Lamson & Goodnow
Lamson & Goodnow was established in 1837 in Shelburne Falls Massachusetts. They are currently the worlds oldest cutlery manufacturer and are still producing knives in Westfield Massachusetts. They still operate a factory outlet in Shelburne Falls.
Their website can be accessed HERE
(Adapted from “Picturesque Franklin” , Wade, Warner & Co. , Northampton MA 1891
This publication was a “snap shot” of Franklin County businesses and industries as of 1891. This original article will not include the history which occurred afterwards, unless noted by the museum editor.)
This is one of the oldest cutlery manufacturing corporations in the country, and the fame of its products is world-wide. The engravings on the next page may be studied with interest, the antique picture especially, as it shows the works of the company, as they originally existed in 1846, on the other side of the stream. Probably the fishing in this vicinity was better in those days, as the picture shows at least two sportsmen with rods in active play.
The present company was organized in 1856, and have several times enlarged their facilities and capital stock, each time to meet actual demands, and at this time the works comprise some eight or nine commodious brick and frame buildings, of one to three-and-a-half stories, some roofed with sheet iron, and covering in all two and a half acres. The company own thirty acres of land and the dam on the premises—24 feet fall, affording 300 horse power — and have the option of another equal power just below, their own water privilege consisting of seven acres, and being one of the most desirable on the Deerfield river. Their machinery equipment is first-class, and embraces every device suitable to the work to be performed — forges, trip hammers, lathes, emery wheels, etc., in abundance and great variety. Two hundred and twenty-five skilled and unskilled operatives are employed, and the tenements in which they live form quite a village. The works contain over 30,000 square feet of flooring today, and the present business has developed from the simple manufacture of shoe and butcher knives in 1846. In 1849-50 the manufacture of table cutlery was first begun with the importation of a few workmen from Sheffield, England. The shops soon became too small and the company came over on the west side of the river, in 1850, buying two large farms, the Coleman and the Benton farms, for about $3000, and the old Benton farmhouse is still standing. Up to 1850 there was only a flash-board on a mud-sill to hold the source of power in the river, and in 1869 there was a great freshet and the first dam on the river was wiped out.
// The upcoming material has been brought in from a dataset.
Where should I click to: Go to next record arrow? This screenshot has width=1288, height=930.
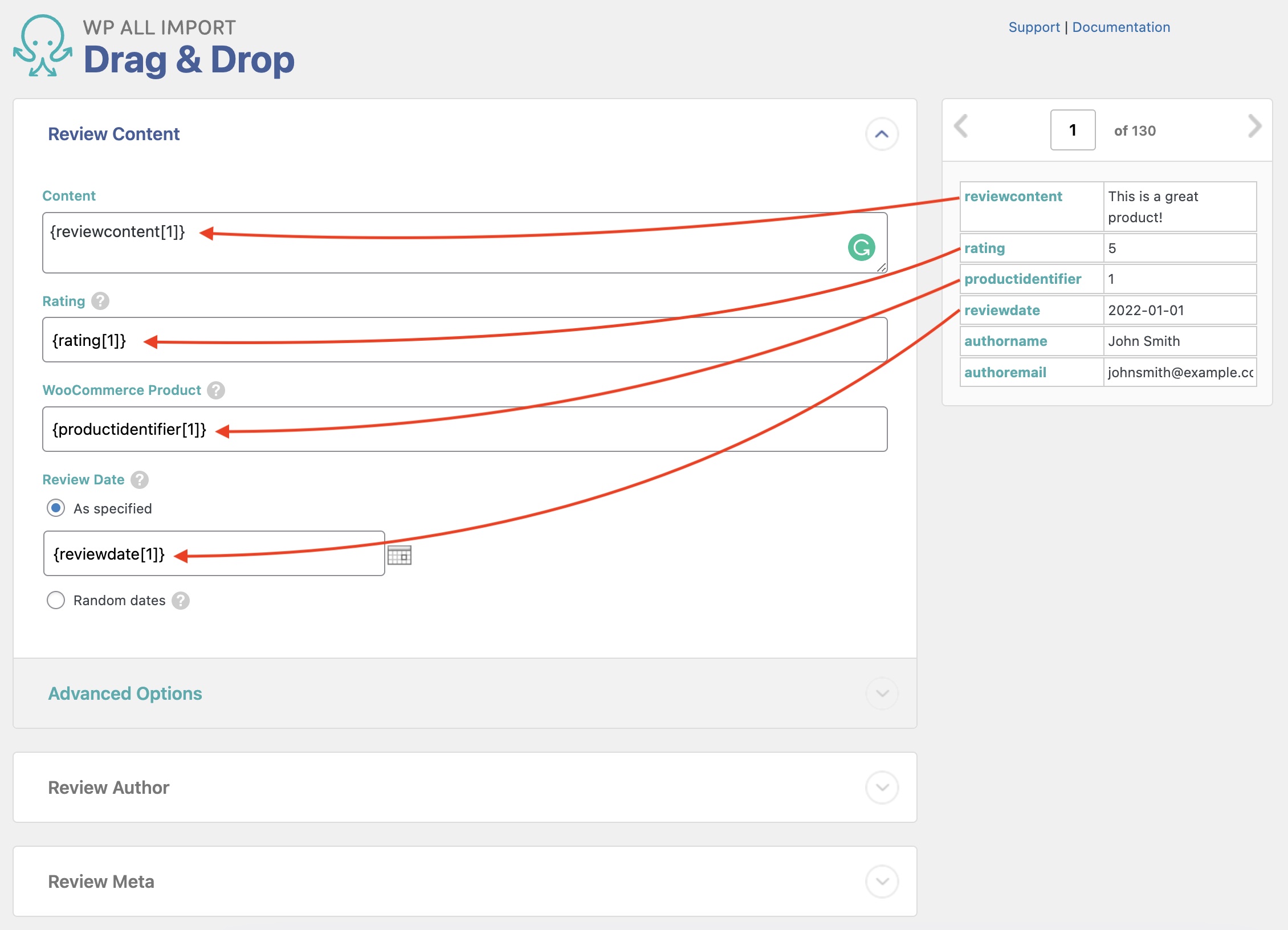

Messrs. Lamson & Goodnow came from Cummington, where they had been manufacturing scythe-snaths, and in 1847 formed the corporation by their name.
It would be impossible to describe either the processes or the goods of this company in the space to which we are confined. Suffice it to say that they manufacture every description of fine and medium table cutlery with solid steel, pearl, ivory, celluloid, bone, rubber, cocobolo and other handles, and with plain or silver-plated blades and tines, silver-plated forks, butchers’, bread, cheese, hunting and other knives, etc. A specialty which they control, and which has proved a very popular convenience, is the Gardner patent carver fork-guard and rest, which commends itself at a glance.
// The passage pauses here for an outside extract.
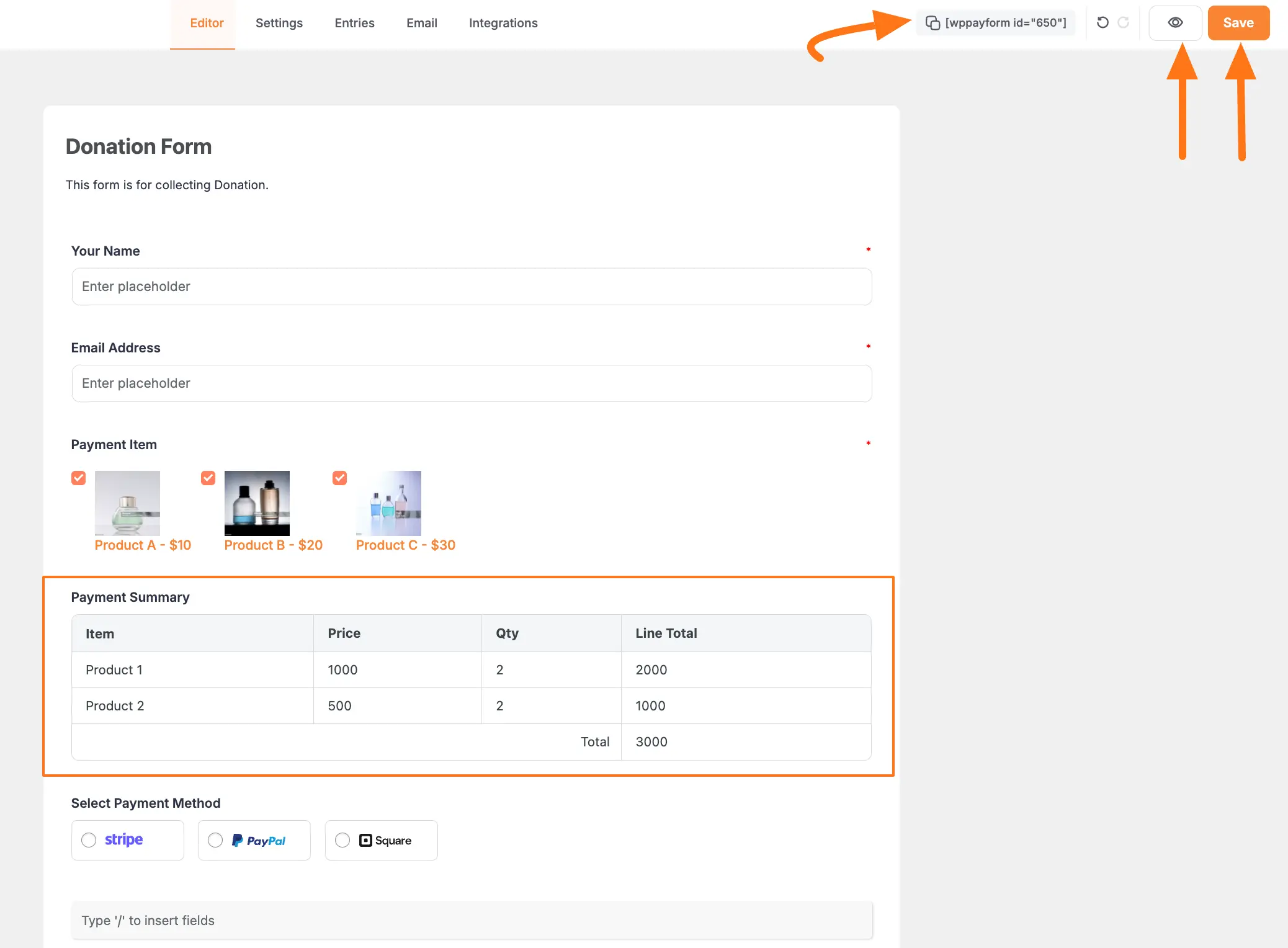Click the Save button
Image resolution: width=1288 pixels, height=948 pixels.
pyautogui.click(x=1238, y=22)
The company makes 500 different styles of cutlery, use 200 tons of steel a year, 18,000 pounds of ivory, 300 of rosewood, 400 tons of coal, 100 grindstones, and 300,000 shin bones.
One of the strong points with the Lamson & Goodnow company is the retention in its employ for so many years, of trained, experienced workmen. In the forging-room are two men who have been with the company over 40 years and three over .30; in the fork finishing-room three over 30 and three over 20; in the grinding room one over 42 years and five over 20; in the steel knife finishing department one 38 years and two over 20; in the saw room, one 37 years, one 29 and one 27, and the carpenter 29. In the tempering department men have been there 40, 29 and 26 years; in the buffing department, 33, 26 and 24 years; in the east wheel room, 38, 27 and 28 years. The watchman has made his nightly rounds for 28 years, the machinist has worked here for 23 years, and the die-maker 15. Rufus Smith has been here 44 years and James Gilligan 39, while F. A. Ball, the veteran secretary and once treasurer, has been here 43 years. The present officers of the Lamson & Goodnow company are: Pres., R. N. Oakman, Jr.; Sec, F. A. Ball; Treas., H. H. Mayhew, and these with F. H. Oakman and F. R. Pratt constitute the board of directors.